Il capogruppo del Partito Democratico accusa il governo veneto di non investire sul futuro delle nuove generazioni

Veneto, esodo di laureati: Manildo (Pd) denuncia il disinteresse della Giunta regionale e propone il “contratto d’ingresso”

Foto di repertorio

La crescente emigrazione giovanile dal Veneto sta raggiungendo numeri allarmanti: nel 2024 oltre settemila laureati hanno scelto di trasferirsi all’estero, più del doppio rispetto ai circa tremila del 2014. Tra le province più colpite, spicca Treviso, con quasi duemila giovani emigrati in un solo anno. È quanto emerge dai dati recenti del Cnel, ripresi anche dalla stampa, che pongono sotto i riflettori un fenomeno preoccupante per il futuro della regione.

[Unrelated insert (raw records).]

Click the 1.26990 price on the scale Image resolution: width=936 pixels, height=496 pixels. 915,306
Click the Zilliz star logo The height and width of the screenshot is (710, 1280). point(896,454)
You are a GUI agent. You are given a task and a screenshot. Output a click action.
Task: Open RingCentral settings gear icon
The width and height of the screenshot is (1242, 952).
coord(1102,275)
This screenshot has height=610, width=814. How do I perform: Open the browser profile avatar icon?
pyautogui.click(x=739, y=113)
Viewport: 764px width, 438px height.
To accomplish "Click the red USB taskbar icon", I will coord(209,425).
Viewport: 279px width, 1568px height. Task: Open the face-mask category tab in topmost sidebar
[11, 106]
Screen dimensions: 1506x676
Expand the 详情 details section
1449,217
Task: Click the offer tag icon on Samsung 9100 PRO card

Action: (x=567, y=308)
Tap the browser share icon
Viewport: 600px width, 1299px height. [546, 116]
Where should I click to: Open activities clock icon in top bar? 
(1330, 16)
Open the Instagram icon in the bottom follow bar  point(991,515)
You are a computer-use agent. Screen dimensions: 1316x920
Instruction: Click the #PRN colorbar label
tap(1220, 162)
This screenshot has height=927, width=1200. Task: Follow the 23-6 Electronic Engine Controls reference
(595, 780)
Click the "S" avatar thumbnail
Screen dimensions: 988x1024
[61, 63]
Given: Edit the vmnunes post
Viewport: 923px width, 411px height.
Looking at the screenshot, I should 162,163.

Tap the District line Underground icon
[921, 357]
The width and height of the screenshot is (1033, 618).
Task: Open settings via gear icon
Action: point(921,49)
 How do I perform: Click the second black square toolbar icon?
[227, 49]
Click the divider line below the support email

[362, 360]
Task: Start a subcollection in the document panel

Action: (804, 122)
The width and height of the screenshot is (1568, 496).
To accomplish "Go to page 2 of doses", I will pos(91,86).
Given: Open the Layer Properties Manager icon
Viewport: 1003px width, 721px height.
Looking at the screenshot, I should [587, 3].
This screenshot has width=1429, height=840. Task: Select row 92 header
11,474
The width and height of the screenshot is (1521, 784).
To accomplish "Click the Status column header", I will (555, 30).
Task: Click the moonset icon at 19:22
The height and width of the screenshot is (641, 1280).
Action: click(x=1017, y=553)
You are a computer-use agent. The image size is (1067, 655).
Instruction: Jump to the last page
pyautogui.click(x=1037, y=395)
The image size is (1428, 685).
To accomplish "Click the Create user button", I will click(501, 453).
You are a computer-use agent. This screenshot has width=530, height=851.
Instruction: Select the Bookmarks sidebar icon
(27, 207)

Giovanni Manildo, capogruppo del Partito Democratico in Consiglio regionale, ha sottolineato le cause alla base di questo esodo. A suo dire, il divario salariale tra il Veneto e l'estero è insostenibile. "Già a un anno dalla laurea, un giovane veneto guadagna circa 800 euro in meno al mese rispetto ai colleghi che lavorano all'estero. Questo gap si amplia ulteriormente, superando i mille euro dopo cinque anni di carriera", ha dichiarato Manildo, evidenziando che il mercato del lavoro non è in grado di trattenere i talenti regionali.

A complicare la situazione, secondo il capogruppo del Pd, c'è l'approccio della Giunta Stefani, che ha messo in campo misure come gli hub del talento e le certificazioni di facciata, ma che non hanno avuto effetti concreti per fermare l’emorragia di giovani. Manildo accusa l'amministrazione di mancare di una vera visione a lungo termine, puntando su interventi simbolici anziché su politiche strutturate per i giovani.

"Le previsioni del bilancio regionale per il prossimo triennio sono emblematiche. Si prevede infatti un drastico ridimensionamento delle risorse destinate ai capitoli vitali per le nuove generazioni, in particolare i fondi per le famiglie e i servizi di supporto alle giovani coppie", ha spiegato Manildo. "In questo modo, i progetti di vita dei giovani veneti rimangono senza una copertura adeguata".

Per invertire questa rotta, il Partito Democratico propone una misura concreta: il contratto d’ingresso. Si tratta di un'iniziativa che prevede un'integrazione regionale di 500 euro al mese per i primi due anni di lavoro, destinata a colmare il gap salariale e a incentivare i giovani laureati a rimanere in Veneto. Inoltre, Manildo chiede l'istituzione di un fondo regionale per l'abitare, con uno stanziamento di cento milioni di euro all'anno per il recupero degli alloggi pubblici sfitti e la creazione di soluzioni abitative a canone calmierato per le giovani coppie.

"La nostra regione deve smettere di essere una fucina di talenti che poi perde all'estero e deve iniziare a investire davvero nel valore del lavoro giovane", ha concluso Manildo. "Il Veneto deve tornare a essere una comunità di opportunità reali, dove i giovani non siano più costretti a emigrare, ma possano trovare il terreno fertile per crescere e costruire il proprio futuro".